══ Exercise data

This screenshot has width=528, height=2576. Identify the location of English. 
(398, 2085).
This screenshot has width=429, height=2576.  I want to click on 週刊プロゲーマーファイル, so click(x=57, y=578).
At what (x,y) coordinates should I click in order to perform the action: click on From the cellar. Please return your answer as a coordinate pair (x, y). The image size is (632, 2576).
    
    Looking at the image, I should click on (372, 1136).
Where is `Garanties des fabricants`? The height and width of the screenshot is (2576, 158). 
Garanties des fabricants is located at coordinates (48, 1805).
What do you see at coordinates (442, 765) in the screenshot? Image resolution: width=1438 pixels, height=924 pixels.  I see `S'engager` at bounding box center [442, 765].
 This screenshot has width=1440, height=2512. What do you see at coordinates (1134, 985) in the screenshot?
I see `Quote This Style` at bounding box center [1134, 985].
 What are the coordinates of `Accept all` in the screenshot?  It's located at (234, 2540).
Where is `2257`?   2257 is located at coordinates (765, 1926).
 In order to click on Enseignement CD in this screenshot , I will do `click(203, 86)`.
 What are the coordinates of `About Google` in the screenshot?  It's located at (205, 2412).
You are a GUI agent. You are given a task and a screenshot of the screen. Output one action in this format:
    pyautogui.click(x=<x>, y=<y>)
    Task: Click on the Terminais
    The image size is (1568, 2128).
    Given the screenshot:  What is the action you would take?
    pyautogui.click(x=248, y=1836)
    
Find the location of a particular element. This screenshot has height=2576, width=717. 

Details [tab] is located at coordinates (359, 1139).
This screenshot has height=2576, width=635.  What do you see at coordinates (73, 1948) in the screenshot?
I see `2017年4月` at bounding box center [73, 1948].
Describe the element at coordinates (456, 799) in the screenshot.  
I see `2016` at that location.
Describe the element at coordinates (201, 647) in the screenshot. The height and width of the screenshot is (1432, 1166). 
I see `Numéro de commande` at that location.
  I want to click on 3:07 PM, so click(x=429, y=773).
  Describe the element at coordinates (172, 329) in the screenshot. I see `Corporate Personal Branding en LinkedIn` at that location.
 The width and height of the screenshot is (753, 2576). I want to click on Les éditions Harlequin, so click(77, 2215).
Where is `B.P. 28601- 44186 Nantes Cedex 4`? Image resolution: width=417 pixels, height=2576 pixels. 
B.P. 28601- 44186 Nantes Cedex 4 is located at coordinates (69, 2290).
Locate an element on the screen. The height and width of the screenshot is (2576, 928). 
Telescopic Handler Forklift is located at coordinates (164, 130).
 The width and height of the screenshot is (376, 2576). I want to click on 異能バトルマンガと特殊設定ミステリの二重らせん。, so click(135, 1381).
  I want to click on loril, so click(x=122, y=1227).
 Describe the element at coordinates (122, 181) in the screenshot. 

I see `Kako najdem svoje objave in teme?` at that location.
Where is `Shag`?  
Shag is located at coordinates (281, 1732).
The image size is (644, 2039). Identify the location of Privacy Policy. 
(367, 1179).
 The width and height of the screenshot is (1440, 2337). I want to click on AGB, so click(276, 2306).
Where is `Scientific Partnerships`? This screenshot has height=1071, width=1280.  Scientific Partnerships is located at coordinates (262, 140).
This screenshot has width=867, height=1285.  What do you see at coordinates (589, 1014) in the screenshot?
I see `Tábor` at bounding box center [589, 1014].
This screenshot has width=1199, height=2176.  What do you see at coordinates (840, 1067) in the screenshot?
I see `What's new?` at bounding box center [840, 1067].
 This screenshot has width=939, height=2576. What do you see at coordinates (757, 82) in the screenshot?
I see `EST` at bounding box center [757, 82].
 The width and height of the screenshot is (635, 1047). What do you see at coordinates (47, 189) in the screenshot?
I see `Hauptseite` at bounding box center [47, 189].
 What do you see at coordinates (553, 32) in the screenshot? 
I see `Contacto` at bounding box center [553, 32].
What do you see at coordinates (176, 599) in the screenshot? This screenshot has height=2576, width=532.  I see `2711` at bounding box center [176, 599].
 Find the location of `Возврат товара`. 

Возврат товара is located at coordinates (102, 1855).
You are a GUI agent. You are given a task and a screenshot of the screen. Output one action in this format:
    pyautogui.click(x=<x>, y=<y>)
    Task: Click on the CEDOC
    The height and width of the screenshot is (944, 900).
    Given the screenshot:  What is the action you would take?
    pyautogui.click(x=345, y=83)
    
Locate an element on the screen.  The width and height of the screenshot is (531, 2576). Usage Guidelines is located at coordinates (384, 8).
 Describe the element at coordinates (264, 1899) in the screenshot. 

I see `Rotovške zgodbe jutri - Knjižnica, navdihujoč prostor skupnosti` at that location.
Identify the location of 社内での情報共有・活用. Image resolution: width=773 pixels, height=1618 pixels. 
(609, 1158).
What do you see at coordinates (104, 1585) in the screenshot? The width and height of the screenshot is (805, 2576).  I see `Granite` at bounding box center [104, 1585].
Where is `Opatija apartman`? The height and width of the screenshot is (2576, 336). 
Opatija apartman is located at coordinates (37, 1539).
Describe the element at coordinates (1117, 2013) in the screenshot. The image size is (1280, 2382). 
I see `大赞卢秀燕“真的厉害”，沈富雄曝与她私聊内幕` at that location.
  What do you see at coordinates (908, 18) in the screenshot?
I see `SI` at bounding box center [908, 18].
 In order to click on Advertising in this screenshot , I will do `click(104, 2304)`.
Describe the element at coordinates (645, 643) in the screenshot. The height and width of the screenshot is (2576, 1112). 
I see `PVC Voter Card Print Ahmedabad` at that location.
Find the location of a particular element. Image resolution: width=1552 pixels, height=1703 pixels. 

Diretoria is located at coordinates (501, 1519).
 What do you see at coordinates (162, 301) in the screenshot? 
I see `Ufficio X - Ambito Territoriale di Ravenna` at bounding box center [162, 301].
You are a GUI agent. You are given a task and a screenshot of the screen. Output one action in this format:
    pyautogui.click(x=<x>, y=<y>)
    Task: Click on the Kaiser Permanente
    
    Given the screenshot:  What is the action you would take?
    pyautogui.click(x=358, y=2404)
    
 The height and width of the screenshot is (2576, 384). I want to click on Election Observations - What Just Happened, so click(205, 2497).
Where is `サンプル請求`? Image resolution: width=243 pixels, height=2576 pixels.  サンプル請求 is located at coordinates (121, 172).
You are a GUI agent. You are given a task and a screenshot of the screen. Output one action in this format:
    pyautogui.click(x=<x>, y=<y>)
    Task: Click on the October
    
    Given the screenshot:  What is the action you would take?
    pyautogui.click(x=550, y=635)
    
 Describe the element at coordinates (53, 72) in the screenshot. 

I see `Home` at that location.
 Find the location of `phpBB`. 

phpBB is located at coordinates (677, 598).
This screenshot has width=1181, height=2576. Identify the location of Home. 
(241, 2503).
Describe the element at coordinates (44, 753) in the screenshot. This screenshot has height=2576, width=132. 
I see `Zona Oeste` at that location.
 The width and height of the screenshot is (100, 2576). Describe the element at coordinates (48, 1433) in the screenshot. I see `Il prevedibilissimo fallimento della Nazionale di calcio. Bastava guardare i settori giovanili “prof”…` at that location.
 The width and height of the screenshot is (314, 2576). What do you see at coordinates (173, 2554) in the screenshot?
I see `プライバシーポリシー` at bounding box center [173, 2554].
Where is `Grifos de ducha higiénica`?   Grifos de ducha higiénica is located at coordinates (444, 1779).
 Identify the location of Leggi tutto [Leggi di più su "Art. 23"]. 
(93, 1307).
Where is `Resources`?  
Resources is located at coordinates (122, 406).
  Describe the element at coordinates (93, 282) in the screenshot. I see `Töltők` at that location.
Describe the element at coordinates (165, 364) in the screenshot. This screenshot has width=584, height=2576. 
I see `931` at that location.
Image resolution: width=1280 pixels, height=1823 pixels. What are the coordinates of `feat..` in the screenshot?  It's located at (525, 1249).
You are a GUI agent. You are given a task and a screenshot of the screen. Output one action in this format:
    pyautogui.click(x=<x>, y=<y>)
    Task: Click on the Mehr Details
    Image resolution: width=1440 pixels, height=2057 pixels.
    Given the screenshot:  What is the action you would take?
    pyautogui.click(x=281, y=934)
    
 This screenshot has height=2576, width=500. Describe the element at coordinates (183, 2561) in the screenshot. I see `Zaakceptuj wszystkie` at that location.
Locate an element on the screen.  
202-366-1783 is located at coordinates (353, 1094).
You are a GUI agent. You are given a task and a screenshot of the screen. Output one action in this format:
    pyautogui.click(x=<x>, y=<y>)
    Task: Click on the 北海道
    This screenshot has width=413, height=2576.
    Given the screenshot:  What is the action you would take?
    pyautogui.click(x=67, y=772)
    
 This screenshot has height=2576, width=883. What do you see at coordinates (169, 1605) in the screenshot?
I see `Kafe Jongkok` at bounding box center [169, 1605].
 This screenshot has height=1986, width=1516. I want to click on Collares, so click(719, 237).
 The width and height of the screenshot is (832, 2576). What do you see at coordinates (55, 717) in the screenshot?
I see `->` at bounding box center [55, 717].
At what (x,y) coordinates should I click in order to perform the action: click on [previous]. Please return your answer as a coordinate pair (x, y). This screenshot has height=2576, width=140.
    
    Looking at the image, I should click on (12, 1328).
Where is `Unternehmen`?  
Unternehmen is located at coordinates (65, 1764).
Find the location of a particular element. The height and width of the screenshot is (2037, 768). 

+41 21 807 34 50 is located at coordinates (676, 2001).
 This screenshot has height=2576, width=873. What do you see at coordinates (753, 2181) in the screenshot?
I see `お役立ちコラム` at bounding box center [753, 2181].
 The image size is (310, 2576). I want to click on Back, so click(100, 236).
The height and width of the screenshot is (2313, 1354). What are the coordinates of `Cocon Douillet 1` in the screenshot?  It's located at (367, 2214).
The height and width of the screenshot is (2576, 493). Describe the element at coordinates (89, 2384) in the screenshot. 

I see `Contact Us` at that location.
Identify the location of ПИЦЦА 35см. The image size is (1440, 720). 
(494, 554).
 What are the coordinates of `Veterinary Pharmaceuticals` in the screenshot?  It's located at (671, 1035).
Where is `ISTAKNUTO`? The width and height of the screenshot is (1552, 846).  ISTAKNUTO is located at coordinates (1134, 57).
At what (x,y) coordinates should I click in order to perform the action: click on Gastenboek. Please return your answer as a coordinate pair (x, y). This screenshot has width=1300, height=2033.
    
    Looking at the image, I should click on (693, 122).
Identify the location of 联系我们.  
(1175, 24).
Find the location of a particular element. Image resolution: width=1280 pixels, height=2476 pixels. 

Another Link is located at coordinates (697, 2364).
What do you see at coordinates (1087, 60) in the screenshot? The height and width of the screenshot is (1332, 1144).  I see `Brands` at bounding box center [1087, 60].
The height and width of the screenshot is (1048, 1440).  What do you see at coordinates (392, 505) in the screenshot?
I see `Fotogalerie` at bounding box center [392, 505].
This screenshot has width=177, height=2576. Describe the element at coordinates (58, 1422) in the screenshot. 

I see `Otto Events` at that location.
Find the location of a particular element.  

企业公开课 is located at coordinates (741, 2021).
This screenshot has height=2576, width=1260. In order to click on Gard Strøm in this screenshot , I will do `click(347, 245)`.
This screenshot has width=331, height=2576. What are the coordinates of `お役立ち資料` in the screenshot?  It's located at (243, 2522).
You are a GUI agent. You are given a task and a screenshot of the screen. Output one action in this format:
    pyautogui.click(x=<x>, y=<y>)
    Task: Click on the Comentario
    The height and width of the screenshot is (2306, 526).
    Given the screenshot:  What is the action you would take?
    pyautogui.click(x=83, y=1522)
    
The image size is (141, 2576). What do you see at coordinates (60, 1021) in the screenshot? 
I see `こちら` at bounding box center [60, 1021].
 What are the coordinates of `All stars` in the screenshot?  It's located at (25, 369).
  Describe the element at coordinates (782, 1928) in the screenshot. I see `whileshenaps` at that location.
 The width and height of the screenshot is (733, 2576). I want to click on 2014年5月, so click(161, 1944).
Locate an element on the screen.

════

**Challenge**
Return the entries above unchanged, beginning at the line that contains "I want to click on loril, so" and stopping after the line that contains "Shag is located at coordinates (281, 1732).".

**Solution for this problem**
  I want to click on loril, so click(x=122, y=1227).
 Describe the element at coordinates (122, 181) in the screenshot. 

I see `Kako najdem svoje objave in teme?` at that location.
Where is `Shag`?  
Shag is located at coordinates (281, 1732).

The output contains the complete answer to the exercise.